I took responsibility for my life.

The moment my life became a beautiful one, was the moment I decided to take responsibility.

For so long, I blamed other people, situations and beliefs I had as to why I wasn’t achieving what I wanted to.

My weight, my love life, my money struggles, my health, my business.

For so long I said, “I have tried EVERYTHING.” when really, I hadn’t

My weight dropped when I took responsibility. 18.7kgs it dropped by.

I called in my soul mate when I took responsibility. I let go of the stories I was telling myself. EG: “Maybe this is the best it gets?”

I found a career path I ADORE when I took responsibility. I let go of blaming the market for why my business wasn’t booming.

I got a handle of PCOS and fell pregnant when I took responsibility. After 10 GPs and specialists said it will be highly unlikely I will ever be a mother.

I had so many excuses.

“It’s just my luck.”

“This is all I am worth.”

“This job will at least give me money I guess.”

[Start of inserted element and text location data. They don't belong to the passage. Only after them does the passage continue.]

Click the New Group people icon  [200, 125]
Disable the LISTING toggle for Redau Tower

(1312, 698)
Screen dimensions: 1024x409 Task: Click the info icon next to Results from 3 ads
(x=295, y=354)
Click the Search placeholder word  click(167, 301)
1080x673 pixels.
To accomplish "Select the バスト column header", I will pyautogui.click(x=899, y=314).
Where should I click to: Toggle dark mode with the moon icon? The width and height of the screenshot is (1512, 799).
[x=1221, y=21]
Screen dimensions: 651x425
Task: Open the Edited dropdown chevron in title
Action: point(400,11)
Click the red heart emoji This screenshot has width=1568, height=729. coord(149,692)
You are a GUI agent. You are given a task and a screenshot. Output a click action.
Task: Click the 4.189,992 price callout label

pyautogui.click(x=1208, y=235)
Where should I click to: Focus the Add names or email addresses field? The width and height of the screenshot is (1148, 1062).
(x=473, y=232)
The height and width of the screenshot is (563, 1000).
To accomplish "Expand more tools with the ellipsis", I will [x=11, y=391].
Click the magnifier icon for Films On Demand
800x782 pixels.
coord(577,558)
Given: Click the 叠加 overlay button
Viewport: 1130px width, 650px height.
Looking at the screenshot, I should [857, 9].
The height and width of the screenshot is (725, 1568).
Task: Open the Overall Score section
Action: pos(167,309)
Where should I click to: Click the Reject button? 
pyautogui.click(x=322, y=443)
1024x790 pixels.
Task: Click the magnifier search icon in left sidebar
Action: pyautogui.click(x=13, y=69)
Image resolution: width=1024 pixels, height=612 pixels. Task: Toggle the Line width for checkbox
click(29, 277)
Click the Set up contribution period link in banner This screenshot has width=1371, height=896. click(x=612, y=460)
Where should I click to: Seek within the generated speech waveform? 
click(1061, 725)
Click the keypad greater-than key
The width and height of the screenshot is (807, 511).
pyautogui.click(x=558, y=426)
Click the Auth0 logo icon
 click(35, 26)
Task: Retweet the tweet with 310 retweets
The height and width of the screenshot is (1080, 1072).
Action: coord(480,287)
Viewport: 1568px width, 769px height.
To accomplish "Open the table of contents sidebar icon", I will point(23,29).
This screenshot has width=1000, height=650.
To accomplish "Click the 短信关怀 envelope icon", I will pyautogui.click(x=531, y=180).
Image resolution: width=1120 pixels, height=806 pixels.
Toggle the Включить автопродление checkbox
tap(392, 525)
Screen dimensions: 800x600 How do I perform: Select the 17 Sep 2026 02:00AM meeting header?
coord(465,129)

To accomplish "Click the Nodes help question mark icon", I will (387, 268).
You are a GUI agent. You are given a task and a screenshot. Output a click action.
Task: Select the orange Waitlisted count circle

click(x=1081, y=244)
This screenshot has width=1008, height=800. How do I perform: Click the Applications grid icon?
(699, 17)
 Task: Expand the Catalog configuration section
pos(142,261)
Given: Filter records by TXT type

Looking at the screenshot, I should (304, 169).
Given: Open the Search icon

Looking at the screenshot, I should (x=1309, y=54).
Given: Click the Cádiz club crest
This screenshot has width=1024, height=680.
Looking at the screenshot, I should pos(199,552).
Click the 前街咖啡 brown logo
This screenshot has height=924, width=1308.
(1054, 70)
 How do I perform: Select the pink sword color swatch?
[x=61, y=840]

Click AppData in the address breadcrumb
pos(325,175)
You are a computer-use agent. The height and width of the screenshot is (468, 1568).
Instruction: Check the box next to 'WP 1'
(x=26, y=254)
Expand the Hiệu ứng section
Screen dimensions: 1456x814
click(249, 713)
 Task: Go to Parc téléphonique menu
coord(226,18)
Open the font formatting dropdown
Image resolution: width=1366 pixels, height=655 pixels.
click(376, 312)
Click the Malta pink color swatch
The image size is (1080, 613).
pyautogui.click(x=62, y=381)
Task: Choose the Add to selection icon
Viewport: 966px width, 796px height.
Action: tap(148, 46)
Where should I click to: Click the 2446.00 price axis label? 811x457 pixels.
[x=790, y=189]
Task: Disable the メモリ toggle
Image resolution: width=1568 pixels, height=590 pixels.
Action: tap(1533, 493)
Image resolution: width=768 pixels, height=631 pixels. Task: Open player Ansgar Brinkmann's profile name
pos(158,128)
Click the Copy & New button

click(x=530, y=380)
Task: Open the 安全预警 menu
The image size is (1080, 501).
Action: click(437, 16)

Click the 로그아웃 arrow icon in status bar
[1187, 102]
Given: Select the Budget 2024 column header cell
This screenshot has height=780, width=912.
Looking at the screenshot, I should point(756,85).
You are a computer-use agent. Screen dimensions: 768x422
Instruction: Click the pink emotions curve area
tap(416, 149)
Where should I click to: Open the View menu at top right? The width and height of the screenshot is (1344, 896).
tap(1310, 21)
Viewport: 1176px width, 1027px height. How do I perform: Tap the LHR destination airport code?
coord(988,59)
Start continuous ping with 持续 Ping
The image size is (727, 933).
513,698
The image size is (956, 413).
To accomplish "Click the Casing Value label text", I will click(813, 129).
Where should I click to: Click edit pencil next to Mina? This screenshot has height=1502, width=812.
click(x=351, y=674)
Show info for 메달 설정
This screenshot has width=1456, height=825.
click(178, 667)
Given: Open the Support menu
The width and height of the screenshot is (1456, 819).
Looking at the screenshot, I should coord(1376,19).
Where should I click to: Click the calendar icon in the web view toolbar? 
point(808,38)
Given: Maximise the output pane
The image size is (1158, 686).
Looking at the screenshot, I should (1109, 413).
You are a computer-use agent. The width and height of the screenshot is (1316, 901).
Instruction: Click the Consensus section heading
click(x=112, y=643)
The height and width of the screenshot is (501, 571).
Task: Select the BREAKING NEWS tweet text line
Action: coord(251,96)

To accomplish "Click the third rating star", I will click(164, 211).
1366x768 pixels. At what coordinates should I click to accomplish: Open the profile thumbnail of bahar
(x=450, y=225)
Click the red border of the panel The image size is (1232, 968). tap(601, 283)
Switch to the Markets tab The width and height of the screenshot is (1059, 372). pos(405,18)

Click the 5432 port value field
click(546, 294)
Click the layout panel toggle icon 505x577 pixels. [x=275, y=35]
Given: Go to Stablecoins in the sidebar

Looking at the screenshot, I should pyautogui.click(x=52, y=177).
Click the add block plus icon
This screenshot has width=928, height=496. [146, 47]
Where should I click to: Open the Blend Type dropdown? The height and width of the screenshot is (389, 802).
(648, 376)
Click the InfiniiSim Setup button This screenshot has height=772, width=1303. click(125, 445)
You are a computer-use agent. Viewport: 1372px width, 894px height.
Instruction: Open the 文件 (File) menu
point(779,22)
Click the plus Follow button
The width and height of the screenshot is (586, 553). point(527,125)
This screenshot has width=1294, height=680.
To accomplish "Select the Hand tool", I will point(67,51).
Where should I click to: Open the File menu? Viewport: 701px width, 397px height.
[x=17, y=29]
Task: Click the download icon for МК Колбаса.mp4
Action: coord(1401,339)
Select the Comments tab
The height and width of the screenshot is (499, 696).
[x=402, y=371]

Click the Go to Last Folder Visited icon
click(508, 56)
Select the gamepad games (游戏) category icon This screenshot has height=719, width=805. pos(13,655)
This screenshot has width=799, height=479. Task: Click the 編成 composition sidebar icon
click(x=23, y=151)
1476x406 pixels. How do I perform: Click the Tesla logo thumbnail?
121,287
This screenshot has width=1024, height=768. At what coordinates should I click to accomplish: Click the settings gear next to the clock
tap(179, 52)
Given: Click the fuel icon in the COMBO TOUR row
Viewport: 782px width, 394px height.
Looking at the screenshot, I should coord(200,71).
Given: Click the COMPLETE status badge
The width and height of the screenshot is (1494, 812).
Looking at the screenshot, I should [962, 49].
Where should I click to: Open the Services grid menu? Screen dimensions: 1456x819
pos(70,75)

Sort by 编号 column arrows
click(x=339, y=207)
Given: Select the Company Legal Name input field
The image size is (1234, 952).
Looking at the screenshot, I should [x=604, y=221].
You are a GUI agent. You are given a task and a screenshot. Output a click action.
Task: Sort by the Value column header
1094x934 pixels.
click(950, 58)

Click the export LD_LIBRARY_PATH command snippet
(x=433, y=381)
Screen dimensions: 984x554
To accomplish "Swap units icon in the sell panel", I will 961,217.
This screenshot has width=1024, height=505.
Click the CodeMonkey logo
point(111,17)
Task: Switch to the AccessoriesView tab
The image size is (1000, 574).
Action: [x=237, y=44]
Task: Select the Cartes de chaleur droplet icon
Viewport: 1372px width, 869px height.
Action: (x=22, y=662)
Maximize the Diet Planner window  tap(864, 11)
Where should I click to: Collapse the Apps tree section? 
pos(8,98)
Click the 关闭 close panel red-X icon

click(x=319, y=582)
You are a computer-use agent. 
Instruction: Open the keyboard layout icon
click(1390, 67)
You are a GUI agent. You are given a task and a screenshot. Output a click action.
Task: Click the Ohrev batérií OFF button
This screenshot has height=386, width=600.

“Maybe I am born to be fat.”

I blamed it on EVERYTHING but myself.

When really, that’s all that needed to shift.

I asked myself questions like,
Have I really tried everything?
Is this really all I am worth?
Am I making these excuses up?
What if I do nothing, how will my life look in 10 years?
Is fear winning?
Am I settling?
Is this REALLY what life is about?

I got real with myself.

That’s when I realised, I am not taking control of my life. I was blaming it all on things I had NO control over.

I was the only one that could control what I did or did not put in my mouth.
I was the only one that could walk away from the man I ‘thought’ was the love of my life.
I was the only one that could book time out to focus on my business.
I was the only one that controlled how I invested the money I received.
I was the only one that could continue to look for alternative options when it came to my health.

Not my mum, not old mate down the road.

ME.

To be honest, I had no idea what the fuck I was doing, or how I was going to better my life.

I just knew that it was my choice.

It was my choice to pick up that book to read to learn more about self-awareness.
It was my choice to get a coach.
It was my choice.

So,

Are you taking responsibility for your life?

Do you WANT to take responsibility?

How are you going to do that?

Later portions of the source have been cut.